Channel breakout

The figure below shows a typical breakout from a channel:


(General Electric in 2015, Source: NinjaTrader)

Backtesting of this type of trading strategy is rather subjective because the exits are not really defined here. In a discretionary trading , we may predict a potential take-profit level by e.g. sketching other trendlines. In other words, it is not enough to limit our analysis only to the channel. This may be a bit tricky when using automated trading.

Nevertheless, the objective of backtesting is just to check whether the action is really bullish and to estimate the performance of the strategy. Finally, the code can be used for creating of daily signals that can be used later for trading. I introduced some rules shown in the following.

The stop-loss was placed a few cents below the lowest low of the channel (see the figure above). The take profit was simply calculated by adding the distance between the breakout price and the stop-loss to the breakout price (see the distance h in the figure above).

I analysed S&P 500 stocks in the period 1 January 2000 – 31 December 2017 for stocks priced 20 – 90 USD. As soon as the program detects the daily closing price to be above the breakout line, the stock is bought on the next day on open.

My program detected 1376 entries as shown in the table below.

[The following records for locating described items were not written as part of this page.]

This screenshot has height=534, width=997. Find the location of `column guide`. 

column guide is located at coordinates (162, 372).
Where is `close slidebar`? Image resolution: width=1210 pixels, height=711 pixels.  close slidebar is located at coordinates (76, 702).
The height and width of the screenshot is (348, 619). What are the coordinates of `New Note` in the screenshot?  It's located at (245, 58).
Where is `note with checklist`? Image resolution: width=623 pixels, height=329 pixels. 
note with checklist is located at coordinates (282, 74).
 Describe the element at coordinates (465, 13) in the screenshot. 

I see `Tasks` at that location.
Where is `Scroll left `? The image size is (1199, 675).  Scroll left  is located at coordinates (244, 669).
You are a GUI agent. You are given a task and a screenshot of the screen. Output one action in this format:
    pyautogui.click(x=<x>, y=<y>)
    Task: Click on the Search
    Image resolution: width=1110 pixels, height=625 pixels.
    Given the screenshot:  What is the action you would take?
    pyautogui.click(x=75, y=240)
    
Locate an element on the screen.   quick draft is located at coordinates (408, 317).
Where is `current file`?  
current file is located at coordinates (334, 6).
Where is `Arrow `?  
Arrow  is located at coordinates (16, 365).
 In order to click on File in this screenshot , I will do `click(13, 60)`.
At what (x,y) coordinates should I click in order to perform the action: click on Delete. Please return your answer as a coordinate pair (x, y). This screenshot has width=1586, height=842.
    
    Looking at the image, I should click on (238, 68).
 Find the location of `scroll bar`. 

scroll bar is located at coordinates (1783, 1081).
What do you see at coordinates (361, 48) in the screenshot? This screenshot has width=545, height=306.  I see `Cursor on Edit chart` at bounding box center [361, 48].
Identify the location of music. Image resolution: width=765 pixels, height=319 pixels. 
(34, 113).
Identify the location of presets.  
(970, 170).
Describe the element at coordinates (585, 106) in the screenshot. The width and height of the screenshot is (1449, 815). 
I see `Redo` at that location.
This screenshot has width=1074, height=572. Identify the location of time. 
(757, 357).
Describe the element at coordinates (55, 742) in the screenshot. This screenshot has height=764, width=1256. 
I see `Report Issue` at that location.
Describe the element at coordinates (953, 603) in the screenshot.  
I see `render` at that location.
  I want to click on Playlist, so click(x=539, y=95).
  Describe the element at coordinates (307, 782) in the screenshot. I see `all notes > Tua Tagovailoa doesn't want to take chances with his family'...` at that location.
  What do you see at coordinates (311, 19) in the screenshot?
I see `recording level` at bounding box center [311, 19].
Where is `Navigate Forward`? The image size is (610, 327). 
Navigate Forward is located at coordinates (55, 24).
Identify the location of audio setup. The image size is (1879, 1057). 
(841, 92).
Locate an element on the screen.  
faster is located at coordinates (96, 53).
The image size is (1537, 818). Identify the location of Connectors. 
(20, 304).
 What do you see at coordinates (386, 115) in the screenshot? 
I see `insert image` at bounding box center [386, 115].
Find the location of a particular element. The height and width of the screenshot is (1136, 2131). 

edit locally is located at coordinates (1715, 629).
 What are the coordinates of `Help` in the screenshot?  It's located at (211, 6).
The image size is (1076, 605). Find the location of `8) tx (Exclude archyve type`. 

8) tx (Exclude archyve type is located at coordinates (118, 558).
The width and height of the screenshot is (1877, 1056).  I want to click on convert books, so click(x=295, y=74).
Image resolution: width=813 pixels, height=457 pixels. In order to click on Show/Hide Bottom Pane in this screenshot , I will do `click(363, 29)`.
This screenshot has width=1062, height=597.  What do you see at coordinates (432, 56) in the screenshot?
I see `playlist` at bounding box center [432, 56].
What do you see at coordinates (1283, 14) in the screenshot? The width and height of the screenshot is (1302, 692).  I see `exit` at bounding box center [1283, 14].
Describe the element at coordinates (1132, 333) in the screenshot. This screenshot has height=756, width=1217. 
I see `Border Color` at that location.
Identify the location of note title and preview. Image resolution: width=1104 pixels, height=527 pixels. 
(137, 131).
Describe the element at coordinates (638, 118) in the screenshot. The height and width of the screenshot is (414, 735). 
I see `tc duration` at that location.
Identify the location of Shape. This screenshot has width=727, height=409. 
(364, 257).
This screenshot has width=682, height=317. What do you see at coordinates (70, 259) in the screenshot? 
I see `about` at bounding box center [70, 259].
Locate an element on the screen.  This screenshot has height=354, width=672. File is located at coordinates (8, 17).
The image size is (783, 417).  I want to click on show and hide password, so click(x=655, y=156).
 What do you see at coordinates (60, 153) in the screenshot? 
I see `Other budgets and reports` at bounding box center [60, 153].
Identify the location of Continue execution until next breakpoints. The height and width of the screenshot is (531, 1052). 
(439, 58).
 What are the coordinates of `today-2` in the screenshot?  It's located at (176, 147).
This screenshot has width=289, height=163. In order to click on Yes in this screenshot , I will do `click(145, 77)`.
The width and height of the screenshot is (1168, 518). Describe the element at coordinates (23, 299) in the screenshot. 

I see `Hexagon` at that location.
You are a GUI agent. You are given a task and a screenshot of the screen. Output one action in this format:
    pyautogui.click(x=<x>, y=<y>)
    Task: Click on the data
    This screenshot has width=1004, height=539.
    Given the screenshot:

Please note that this was done by software, not manually, so that some errors may occur (e.g. a detected channel may not be properly defined etc). Nevertheless, still the statistical results should show the performance.

Here are the results:

Profit factor 1.26
Max. drawdown -16.31%
Number of trades 1376
Percent profitable 58.87%
Average trade 1.69%
Ratio win/loss 0.90
Average time in market 64 days

The results are positive but not outstanding yet, e.g the maximum drawdown is rather large. Also, the percentage of profitable trades and the ratio/win loss ratio are rather average.

Nevertheless, the results can be improved by investigating the bullish action just before or on the breakout. At first, let us select trades where there was a bullish candle at the breakout. It is defined as a candle with very short shadows, i.e. the low of the day was almost the same as the opening price and the high of the day was almost the same as the closing price. Actually, this case is shown in figure above.

Here are the results:

Profit factor 1.43
Max. drawdown -5.72%
Number of trades 223
Percent profitable 57.85%
Average trade 1.70%
Ratio win/loss 1.03
Average time in market 64 days

Note that the percent of profitable trades is greater than 50% and at the same time, the win/loss ratio is greater than 1.0. In addition, the maximum drawdown has significantly improved. This indicates that this new strategy outperforms the standard one.

There are also other possibilities. For instance, we can enter a trade only after three higher closes, i.e. the closing price of today (which is also the breakout day) is greater than the closing price of yesterday and this is greater than the closing price of the day before yesterday. These are the results that again outperform the standard entry:

Profit factor 1.35
Max. drawdown -9.20%
Number of trades 517
Percent profitable 59.19%
Average trade 1.76%
Ratio win/loss 0.93
Average time in market 66 days

Finally, in real trading we can also consider other factors such as chart patterns or candlesticks that occur simultaneously. Therefore, the real performance of this strategy may be much better for an experienced trader.